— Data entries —
──────

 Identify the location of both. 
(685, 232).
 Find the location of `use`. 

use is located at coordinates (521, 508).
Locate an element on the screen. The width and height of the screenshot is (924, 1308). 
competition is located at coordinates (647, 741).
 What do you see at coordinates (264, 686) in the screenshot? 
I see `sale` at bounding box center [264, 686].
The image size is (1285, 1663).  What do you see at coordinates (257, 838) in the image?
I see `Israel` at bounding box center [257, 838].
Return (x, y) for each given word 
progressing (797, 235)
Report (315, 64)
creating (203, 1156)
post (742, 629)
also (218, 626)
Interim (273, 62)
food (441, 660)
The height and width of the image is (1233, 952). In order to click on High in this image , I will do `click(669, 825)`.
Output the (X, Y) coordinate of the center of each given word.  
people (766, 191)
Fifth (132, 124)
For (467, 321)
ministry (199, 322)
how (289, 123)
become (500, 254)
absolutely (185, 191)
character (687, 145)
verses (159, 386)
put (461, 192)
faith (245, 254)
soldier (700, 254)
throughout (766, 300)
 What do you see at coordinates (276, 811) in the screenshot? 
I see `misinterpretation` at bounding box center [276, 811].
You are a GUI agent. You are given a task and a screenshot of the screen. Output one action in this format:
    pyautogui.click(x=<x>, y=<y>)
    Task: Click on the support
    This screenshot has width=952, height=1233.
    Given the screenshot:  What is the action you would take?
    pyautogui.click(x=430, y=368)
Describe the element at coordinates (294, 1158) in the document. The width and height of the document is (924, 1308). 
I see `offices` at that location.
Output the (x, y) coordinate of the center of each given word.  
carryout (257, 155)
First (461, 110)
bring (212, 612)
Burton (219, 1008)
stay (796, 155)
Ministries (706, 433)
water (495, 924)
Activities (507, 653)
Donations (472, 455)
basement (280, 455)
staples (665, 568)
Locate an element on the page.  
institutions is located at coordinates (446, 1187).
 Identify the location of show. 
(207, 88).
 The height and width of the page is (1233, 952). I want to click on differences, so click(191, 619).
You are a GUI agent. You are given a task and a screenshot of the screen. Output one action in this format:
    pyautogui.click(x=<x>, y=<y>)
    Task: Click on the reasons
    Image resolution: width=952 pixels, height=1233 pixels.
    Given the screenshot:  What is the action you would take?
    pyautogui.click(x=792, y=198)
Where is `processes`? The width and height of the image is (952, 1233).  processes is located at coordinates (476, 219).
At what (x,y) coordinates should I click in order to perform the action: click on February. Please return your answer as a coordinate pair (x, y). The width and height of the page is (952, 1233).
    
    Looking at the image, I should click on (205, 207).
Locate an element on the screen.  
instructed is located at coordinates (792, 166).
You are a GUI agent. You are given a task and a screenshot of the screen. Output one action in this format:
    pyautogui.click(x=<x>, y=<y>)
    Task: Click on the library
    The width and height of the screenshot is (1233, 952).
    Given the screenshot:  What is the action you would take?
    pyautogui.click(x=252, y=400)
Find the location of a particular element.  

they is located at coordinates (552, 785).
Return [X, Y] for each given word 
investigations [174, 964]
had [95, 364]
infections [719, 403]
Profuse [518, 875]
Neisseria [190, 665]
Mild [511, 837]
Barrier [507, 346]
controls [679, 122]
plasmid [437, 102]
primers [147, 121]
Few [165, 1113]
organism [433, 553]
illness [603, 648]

──────

Copy out every one of the lines above, word for word.

— ANSWER TO THE EXERCISE —
 Identify the location of both. 
(685, 232).
 Find the location of `use`. 

use is located at coordinates (521, 508).
Locate an element on the screen. The width and height of the screenshot is (924, 1308). 
competition is located at coordinates (647, 741).
 What do you see at coordinates (264, 686) in the screenshot? 
I see `sale` at bounding box center [264, 686].
The image size is (1285, 1663).  What do you see at coordinates (257, 838) in the image?
I see `Israel` at bounding box center [257, 838].
Return (x, y) for each given word 
progressing (797, 235)
Report (315, 64)
creating (203, 1156)
post (742, 629)
also (218, 626)
Interim (273, 62)
food (441, 660)
The height and width of the image is (1233, 952). In order to click on High in this image , I will do `click(669, 825)`.
Output the (X, Y) coordinate of the center of each given word.  
people (766, 191)
Fifth (132, 124)
For (467, 321)
ministry (199, 322)
how (289, 123)
become (500, 254)
absolutely (185, 191)
character (687, 145)
verses (159, 386)
put (461, 192)
faith (245, 254)
soldier (700, 254)
throughout (766, 300)
 What do you see at coordinates (276, 811) in the screenshot? 
I see `misinterpretation` at bounding box center [276, 811].
You are a GUI agent. You are given a task and a screenshot of the screen. Output one action in this format:
    pyautogui.click(x=<x>, y=<y>)
    Task: Click on the support
    This screenshot has width=952, height=1233.
    Given the screenshot:  What is the action you would take?
    pyautogui.click(x=430, y=368)
Describe the element at coordinates (294, 1158) in the document. The width and height of the document is (924, 1308). 
I see `offices` at that location.
Output the (x, y) coordinate of the center of each given word.  
carryout (257, 155)
First (461, 110)
bring (212, 612)
Burton (219, 1008)
stay (796, 155)
Ministries (706, 433)
water (495, 924)
Activities (507, 653)
Donations (472, 455)
basement (280, 455)
staples (665, 568)
Locate an element on the page.  
institutions is located at coordinates (446, 1187).
 Identify the location of show. 
(207, 88).
 The height and width of the page is (1233, 952). I want to click on differences, so click(191, 619).
You are a GUI agent. You are given a task and a screenshot of the screen. Output one action in this format:
    pyautogui.click(x=<x>, y=<y>)
    Task: Click on the reasons
    Image resolution: width=952 pixels, height=1233 pixels.
    Given the screenshot:  What is the action you would take?
    pyautogui.click(x=792, y=198)
Where is `processes`? The width and height of the image is (952, 1233).  processes is located at coordinates (476, 219).
At what (x,y) coordinates should I click in order to perform the action: click on February. Please return your answer as a coordinate pair (x, y). The width and height of the page is (952, 1233).
    
    Looking at the image, I should click on (205, 207).
Locate an element on the screen.  
instructed is located at coordinates (792, 166).
You are a GUI agent. You are given a task and a screenshot of the screen. Output one action in this format:
    pyautogui.click(x=<x>, y=<y>)
    Task: Click on the library
    The width and height of the screenshot is (1233, 952).
    Given the screenshot:  What is the action you would take?
    pyautogui.click(x=252, y=400)
Find the location of a particular element.  

they is located at coordinates (552, 785).
Return [X, Y] for each given word 
investigations [174, 964]
had [95, 364]
infections [719, 403]
Profuse [518, 875]
Neisseria [190, 665]
Mild [511, 837]
Barrier [507, 346]
controls [679, 122]
plasmid [437, 102]
primers [147, 121]
Few [165, 1113]
organism [433, 553]
illness [603, 648]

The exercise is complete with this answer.